By Deena Winter | Nebraska Watchdog
LINCOLN, Neb. – Much more than just a young university president versus a war hero, the race between the two frontrunners in Nebraska’s Senate campaign is shaping up to be a battle between the tea party and K Street’s establishment Republicans.
That’s the word from the Washington Examiner columnist Tim Carney, who reports:
State Treasurer Shane Osborn is a conservative Republican who rails against Washington insiders and criticizes the Republican leadership for the recent budget deal, but whose pedigree shows strong ties to the Republican establishment.
Former Bush administration official Ben Sasse is also a conservative Republican who rails against Washington insiders and criticizes the Republican leadership for the recent budget deal, but whose pedigree shows strong ties to the Republican establishment.
Looking at their records and their rhetoric, you wouldn’t be able to tell which is the candidate of the Tea Party and which is the candidate of K Street and the GOP establishment. But their donor lists make it crystal clear.
The Club for Growth and the Senate Conservatives Fund are backing Sasse. Perhaps for that reason, K Street and the GOP establishment are bankrolling Osborn.
Carney notes that “a few dozen corporate lobbyists… a roster of the GOP establishment” hosted a February fundraiser for Osborn at the National Republican Senatorial Committee headquarters in Washington, D.C. The event was headlined by “two K Streeters” who are “pillars of the GOP establishment” who backed Texas Lt. Gov. David Dewhurst over Ted Cruz and Tommy Thompson over two tea partiers in Wisconsin in 2012.
The host list also included Senate Minority Leader Mitch McConnell’s former chief of staff. And while the K Streeters gave Carney a host of reasons for supporting Osborn, the columnist suggests the real reason K Street is behind Osborn “might be more parochial: The Senate Conservatives Fund is backing Sasse.”
The SCF endorsed Sasse right before it went to war with McConnell by endorsing his opponent, Matt Bevin. Sasse didn’t help matters when he released an online video in September calling out Republicans, and McConnell specifically, for failing to “show some actual leadership” on Obamacare by giving up their health care subsidies.
This led to a heated November meeting between Sasse and McConnell in D.C., where McConnell ripped Sasse for posting the video and working with the SCF, according to the National Review.
The Review declared Sasse “collateral damage in a GOP civil war” between McConnell and Matt Hoskins of SCF and Heritage Foundation president Jim DeMint. Since SCF backed McConnell’s opponent, he has “launched a campaign against his vendors, his allies, and candidates he has endorsed.”
The Tea Party vs. K Street angle was explored by the Associated Press in its “Big Story” this week, where they note that McConnell and his allies have quietly backed Osborn, steering major donors his way, including UPS. Their take:
Until recently, Nebraska has been somewhat immune to the party’s internal war. But this year, GOP leaders in Washington and mainstream Republican groups are determined to push back against tea-party candidates, who have often been more prone to making big gaffes and collapsing on Election Day. Traditional Republicans also want to cultivate candidates who will work with them in Congress.

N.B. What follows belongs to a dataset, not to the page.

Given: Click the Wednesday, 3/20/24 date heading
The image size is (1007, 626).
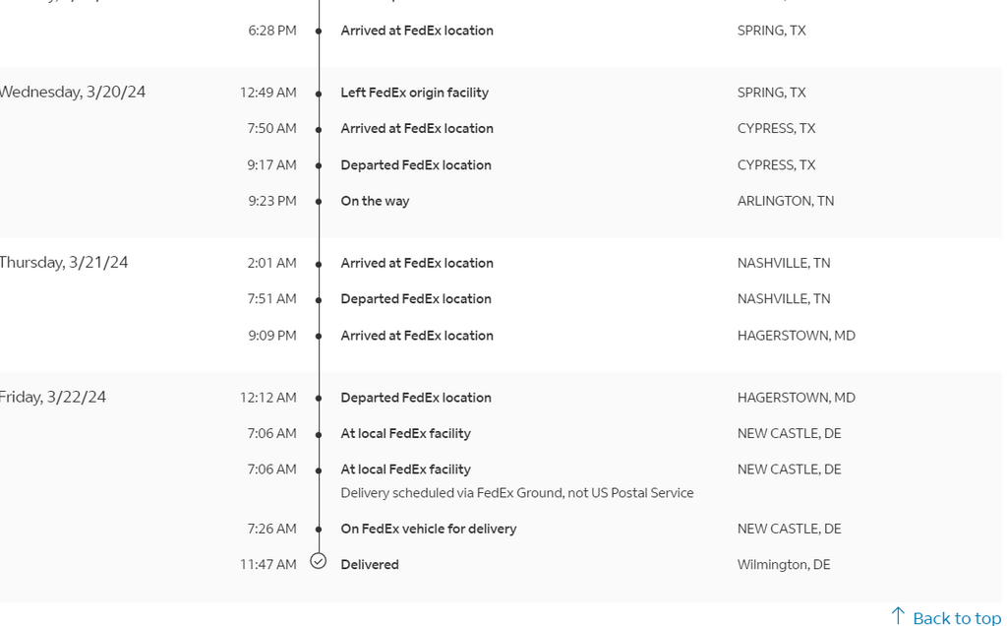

Sasse is no gaffe-prone hayseed. The 42-year-old Harvard and Yale graduate is part professor, part boy next door, pivoting effortlessly from discussing Israel as a model for border security to reminiscing about his childhood in Fremont. With wispy hair and a toothy grin, he projects youthfulness, especially when accompanied by his wife and three young children.
Nor is Sasse a pure outsider: He was undersecretary of health and human services during the Bush administration.
Likewise, Osborn is no heir to the GOP establishment. The son of a single mother, the 39-year-old graduated from the University of Nebraska on an ROTC scholarship.
His affable nature, military discipline and past success on a statewide ballot made him the early choice of influential Republicans, including McConnell. It also helped that the group out to get McConnell was supporting Sasse.
The Examiner columnist noted that “Once Tea Partiers start lining up on one side and K Streeters on the other, this pattern reinforces itself. The result: One conservative Nebraskan has become the insurgent candidate, and the other has become the establishment candidate. Chalk it up to the fog of the GOP civil war.”